Find every line in the records below that contains the string "category", and copy each of those lines in full. Case matters.

Segment Start: AVAILABLE DATA

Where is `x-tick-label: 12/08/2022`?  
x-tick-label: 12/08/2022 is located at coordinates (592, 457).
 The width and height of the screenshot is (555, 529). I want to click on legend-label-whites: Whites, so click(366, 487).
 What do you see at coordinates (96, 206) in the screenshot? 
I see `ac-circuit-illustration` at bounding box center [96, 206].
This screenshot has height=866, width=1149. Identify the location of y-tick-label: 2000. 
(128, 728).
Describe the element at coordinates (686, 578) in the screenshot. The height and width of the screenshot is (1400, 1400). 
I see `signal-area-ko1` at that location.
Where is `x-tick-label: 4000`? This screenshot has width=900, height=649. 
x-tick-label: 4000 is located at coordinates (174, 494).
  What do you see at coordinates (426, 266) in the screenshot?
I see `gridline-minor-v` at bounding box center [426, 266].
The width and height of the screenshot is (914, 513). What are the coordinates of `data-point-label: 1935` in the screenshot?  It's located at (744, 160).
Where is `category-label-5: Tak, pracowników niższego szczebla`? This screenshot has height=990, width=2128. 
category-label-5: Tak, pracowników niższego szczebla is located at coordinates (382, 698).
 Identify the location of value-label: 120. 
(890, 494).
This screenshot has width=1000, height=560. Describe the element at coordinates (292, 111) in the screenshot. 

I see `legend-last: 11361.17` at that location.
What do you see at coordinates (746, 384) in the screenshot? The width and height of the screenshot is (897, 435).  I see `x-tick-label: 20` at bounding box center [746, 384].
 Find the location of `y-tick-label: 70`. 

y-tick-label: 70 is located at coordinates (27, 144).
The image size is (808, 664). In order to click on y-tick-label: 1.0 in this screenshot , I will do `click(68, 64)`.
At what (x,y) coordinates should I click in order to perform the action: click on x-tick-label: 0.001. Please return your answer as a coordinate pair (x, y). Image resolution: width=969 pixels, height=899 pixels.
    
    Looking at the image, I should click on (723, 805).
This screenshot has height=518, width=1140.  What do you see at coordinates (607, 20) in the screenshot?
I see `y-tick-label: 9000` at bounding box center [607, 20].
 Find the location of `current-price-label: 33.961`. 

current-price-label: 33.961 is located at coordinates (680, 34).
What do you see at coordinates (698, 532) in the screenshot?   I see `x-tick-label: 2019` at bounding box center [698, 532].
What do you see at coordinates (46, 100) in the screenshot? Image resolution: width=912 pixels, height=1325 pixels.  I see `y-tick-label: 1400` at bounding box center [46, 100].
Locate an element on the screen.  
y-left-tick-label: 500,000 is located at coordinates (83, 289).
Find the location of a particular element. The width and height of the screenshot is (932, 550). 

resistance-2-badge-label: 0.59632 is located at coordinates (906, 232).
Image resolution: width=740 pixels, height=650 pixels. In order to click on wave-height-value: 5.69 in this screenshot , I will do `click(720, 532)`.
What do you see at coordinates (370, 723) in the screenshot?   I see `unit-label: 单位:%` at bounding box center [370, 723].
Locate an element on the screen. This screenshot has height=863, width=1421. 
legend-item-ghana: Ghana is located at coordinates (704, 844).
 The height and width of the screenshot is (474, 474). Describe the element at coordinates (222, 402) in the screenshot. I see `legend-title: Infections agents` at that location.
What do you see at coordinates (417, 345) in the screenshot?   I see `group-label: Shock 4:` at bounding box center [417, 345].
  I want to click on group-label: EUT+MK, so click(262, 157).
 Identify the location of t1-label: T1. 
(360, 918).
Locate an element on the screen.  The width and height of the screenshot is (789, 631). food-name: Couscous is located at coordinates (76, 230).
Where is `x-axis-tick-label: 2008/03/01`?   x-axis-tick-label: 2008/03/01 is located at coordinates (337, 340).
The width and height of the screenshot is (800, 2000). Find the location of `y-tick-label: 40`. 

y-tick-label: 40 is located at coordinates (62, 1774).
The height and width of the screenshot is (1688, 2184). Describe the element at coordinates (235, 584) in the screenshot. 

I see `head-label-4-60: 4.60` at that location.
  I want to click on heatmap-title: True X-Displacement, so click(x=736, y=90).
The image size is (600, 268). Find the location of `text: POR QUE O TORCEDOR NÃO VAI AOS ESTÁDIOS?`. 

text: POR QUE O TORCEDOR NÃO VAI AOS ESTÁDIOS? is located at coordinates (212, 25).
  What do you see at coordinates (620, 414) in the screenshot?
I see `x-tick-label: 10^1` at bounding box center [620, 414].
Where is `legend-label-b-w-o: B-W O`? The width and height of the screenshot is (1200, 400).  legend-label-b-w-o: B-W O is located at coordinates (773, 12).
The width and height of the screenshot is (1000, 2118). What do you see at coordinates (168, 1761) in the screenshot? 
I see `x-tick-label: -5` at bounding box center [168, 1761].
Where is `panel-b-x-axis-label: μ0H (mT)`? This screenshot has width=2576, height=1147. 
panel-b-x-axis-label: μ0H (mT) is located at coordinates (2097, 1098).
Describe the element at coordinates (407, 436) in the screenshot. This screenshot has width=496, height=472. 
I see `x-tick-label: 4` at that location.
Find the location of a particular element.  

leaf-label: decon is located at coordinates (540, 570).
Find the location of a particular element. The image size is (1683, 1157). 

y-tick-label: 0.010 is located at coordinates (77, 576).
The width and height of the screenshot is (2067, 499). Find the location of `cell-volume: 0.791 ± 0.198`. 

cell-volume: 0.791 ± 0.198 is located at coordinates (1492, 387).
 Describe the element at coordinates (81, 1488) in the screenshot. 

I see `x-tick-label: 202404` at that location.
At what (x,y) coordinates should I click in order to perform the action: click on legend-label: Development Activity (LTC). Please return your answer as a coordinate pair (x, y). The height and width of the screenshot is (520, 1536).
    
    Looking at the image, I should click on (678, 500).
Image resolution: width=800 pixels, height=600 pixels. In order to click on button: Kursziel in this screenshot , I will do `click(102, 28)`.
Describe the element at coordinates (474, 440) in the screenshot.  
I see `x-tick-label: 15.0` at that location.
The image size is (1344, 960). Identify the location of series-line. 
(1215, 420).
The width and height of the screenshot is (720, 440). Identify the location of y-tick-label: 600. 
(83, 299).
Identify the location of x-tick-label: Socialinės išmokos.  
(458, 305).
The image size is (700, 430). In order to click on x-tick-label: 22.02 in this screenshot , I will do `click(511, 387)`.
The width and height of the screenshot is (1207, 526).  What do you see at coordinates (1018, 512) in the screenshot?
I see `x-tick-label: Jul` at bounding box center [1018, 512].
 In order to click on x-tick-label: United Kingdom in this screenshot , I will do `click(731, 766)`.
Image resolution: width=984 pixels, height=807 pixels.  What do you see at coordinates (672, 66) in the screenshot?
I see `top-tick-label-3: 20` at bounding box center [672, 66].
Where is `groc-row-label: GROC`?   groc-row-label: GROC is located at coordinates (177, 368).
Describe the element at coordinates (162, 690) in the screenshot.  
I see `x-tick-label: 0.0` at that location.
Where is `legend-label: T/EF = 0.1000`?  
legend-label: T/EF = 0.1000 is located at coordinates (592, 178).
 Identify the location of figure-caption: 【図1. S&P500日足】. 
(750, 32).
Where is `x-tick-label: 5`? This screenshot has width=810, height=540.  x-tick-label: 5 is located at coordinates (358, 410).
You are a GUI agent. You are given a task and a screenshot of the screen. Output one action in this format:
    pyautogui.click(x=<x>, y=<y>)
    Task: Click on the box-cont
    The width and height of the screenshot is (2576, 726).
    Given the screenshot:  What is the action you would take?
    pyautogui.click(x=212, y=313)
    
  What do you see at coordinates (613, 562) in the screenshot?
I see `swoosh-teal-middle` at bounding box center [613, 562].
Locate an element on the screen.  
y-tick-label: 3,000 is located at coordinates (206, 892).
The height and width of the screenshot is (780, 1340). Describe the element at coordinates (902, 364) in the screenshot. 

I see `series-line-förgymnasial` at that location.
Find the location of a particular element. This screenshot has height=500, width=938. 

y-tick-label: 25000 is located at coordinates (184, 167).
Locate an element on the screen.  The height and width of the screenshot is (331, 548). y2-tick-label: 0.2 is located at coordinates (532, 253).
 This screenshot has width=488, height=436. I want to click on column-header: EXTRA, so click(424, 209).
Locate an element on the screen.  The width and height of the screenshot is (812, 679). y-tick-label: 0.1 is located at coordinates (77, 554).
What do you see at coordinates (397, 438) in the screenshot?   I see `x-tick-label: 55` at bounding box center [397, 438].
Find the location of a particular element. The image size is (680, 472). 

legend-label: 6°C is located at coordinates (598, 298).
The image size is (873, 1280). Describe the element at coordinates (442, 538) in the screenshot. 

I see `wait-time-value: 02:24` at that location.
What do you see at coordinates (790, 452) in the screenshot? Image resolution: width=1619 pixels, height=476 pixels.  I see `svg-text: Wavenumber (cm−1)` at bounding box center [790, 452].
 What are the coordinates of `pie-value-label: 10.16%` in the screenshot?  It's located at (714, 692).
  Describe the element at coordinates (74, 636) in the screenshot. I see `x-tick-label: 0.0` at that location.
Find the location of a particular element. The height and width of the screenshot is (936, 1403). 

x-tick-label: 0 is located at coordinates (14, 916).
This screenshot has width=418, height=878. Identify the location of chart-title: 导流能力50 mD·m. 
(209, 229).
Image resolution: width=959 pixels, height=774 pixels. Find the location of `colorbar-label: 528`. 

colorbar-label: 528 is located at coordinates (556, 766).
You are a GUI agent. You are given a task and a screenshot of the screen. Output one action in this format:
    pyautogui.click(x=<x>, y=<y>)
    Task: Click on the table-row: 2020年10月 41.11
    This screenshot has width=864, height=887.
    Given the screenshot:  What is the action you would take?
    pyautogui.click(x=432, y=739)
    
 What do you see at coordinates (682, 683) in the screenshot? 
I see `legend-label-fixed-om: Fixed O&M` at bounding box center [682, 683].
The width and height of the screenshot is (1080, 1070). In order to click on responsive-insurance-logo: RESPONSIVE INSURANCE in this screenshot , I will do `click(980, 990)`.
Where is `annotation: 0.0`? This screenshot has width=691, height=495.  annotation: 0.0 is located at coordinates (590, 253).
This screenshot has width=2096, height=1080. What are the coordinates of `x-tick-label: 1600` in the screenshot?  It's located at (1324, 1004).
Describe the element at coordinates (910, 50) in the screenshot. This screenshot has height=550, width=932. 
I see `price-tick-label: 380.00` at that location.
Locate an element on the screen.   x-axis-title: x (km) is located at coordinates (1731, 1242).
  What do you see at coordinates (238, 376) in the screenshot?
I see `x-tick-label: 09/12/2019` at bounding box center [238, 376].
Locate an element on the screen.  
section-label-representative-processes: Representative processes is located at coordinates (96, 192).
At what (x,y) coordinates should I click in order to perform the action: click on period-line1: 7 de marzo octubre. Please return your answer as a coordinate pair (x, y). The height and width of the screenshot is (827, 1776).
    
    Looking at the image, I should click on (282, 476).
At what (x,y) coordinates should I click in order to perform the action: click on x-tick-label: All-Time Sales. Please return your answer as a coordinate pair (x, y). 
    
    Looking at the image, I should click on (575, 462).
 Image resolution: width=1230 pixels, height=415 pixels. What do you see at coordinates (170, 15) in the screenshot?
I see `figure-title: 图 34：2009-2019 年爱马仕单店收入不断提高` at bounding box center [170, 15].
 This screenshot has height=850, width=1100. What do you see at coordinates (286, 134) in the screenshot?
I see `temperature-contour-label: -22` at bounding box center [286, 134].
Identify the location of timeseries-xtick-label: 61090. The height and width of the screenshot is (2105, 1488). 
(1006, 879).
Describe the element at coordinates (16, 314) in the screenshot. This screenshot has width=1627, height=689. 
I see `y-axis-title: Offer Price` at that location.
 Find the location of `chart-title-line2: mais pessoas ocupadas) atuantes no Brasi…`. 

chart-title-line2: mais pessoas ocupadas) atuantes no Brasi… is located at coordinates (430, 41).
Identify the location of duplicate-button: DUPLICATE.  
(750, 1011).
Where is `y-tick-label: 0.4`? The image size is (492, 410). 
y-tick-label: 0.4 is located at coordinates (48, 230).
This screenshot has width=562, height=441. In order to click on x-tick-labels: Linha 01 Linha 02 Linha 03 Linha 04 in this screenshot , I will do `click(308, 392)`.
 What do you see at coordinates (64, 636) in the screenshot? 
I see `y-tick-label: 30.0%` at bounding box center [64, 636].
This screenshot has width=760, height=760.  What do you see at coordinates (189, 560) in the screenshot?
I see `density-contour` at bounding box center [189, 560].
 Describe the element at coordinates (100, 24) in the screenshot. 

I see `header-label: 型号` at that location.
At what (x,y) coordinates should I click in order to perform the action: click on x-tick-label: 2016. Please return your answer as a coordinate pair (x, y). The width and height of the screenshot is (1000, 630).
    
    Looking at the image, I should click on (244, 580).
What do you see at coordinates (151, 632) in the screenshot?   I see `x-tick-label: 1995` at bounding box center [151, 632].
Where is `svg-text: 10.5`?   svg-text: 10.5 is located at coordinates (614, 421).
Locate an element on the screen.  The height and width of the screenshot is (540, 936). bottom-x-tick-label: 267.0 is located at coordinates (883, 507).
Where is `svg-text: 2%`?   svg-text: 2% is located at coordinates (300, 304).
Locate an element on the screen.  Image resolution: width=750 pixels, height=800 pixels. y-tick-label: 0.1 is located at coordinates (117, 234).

Segment End: AVAILABLE DATA

EXPECTED ANSWER:
Where is `category-label-5: Tak, pracowników niższego szczebla`? This screenshot has height=990, width=2128. 
category-label-5: Tak, pracowników niższego szczebla is located at coordinates (382, 698).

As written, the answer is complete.